→ Text:
--------------------

What’s Next for the Ontario Energy Board?

The final months of 2017 have seen a flurry of activity around the future direction and focus of the Ontario Energy Board (OEB).

The Ontario Government has issued its 2017 Long-Term Energy Plan (2017 LTEP)1 setting out plans and priorities for the coming years. The Ontario Government has also created an expert “Modernization Panel” to review the OEB and report back by the end of 2018. The OEB itself has issued a “Strategic Blueprint” setting out areas of focus for 2017 to 2022. A main focus in each of these initiatives is the need for the OEB to understand, accommodate and facilitate evolution of the regulated utility sector in the face of technological changes. An important backdrop to all of this is the upcoming Ontario election in June 2018. Depending on the outcome of the voting, there may be a shift in OEB focus and priorities. In the sections that follow, each of these items is briefly discussed.

2017 LTEP

On October 26, 2017, Ontario’s Minister of Energy Glenn Thibeault released the 2017 LTEP. This long-awaited document is intended to set the course for Ontario’s energy supply over the coming years.

The 2017 LTEP is organized into eight chapters, each of which focuses on a different topic. Examples are “Ensuring Affordable and Accessible Energy,” “Ensuring a Flexible Energy System,” “Innovating to Meet the Future” and “Responding to the Challenge of Climate Change.” Each chapter sets out the Government’s plans to address the challenges of that topic over the near and long-term future.

While many of the initiatives highlighted in the 2017 LTEP have previously been announced there are a number of new initiatives announced in the 2017 LTEP that will impact and expand the role of the OEB. Examples include the following:

  • Expanding opportunities for electricity distributors (LDCs) to offer “non-wires” solutions to customers, such as customer-connected energy storage, electric vehicle infrastructure and encouraging joint service partnerships.

--------------------

→ Description of the task:
Answer these questions from the text on the Ontario Energy Board.
(a) By when is the Modernization Panel to report back?
(b) On what date was the 2017 LTEP released?
(c) How many chapters make up the 2017 LTEP?

--------------------

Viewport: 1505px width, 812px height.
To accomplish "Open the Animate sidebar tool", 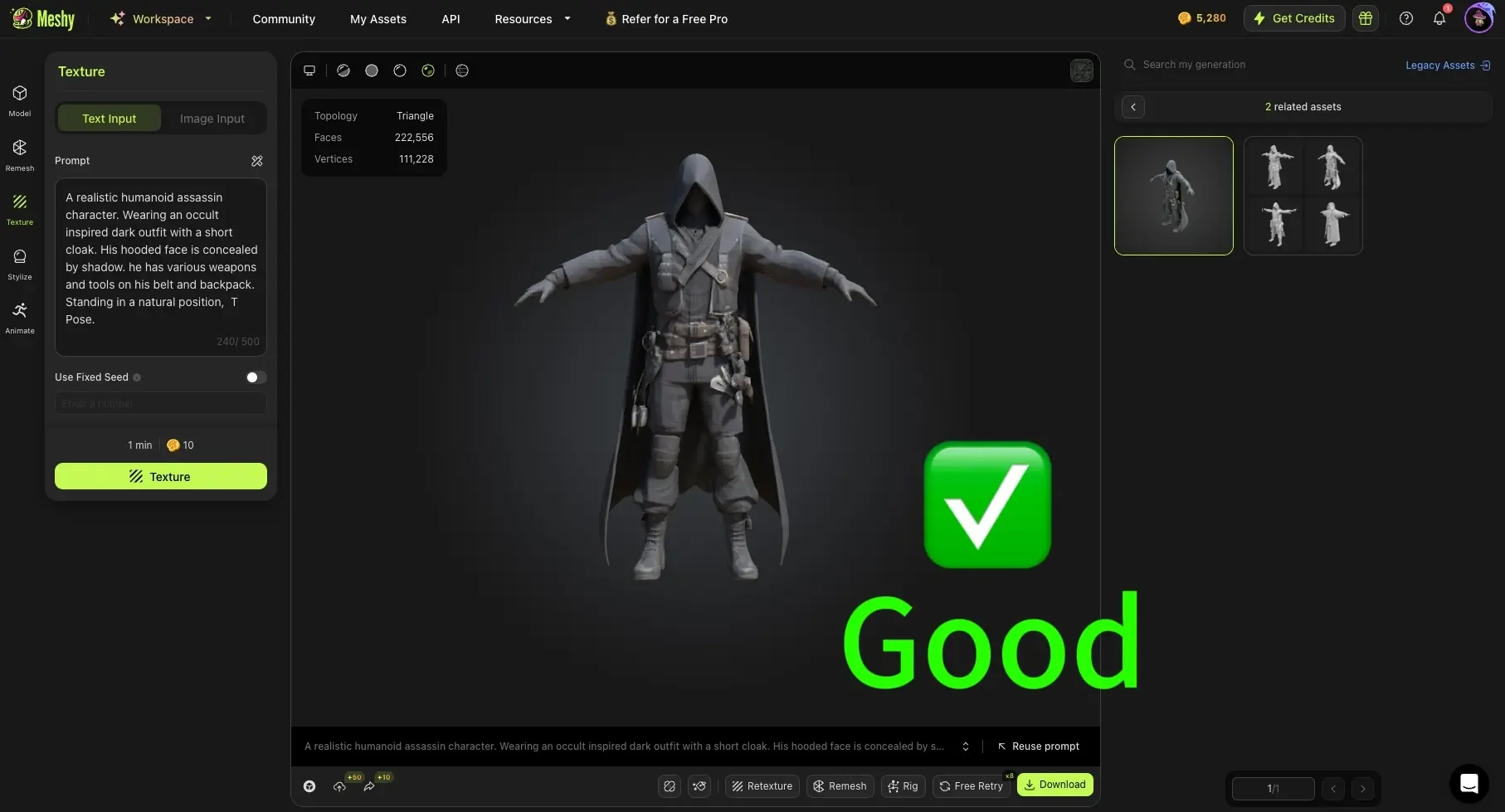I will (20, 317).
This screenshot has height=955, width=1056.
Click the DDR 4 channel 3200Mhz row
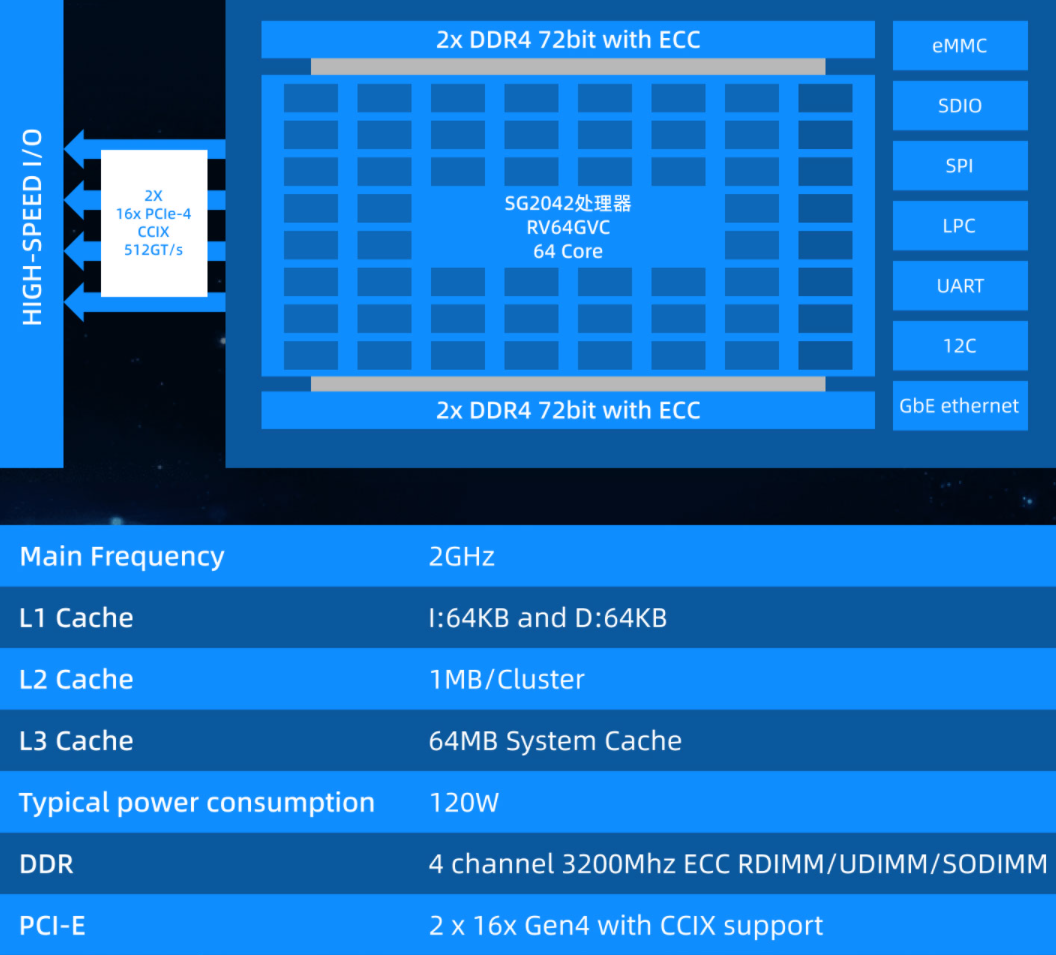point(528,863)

--------------------

→ Task answer:
(a) By the end of 2018.
(b) October 26, 2017.
(c) Eight.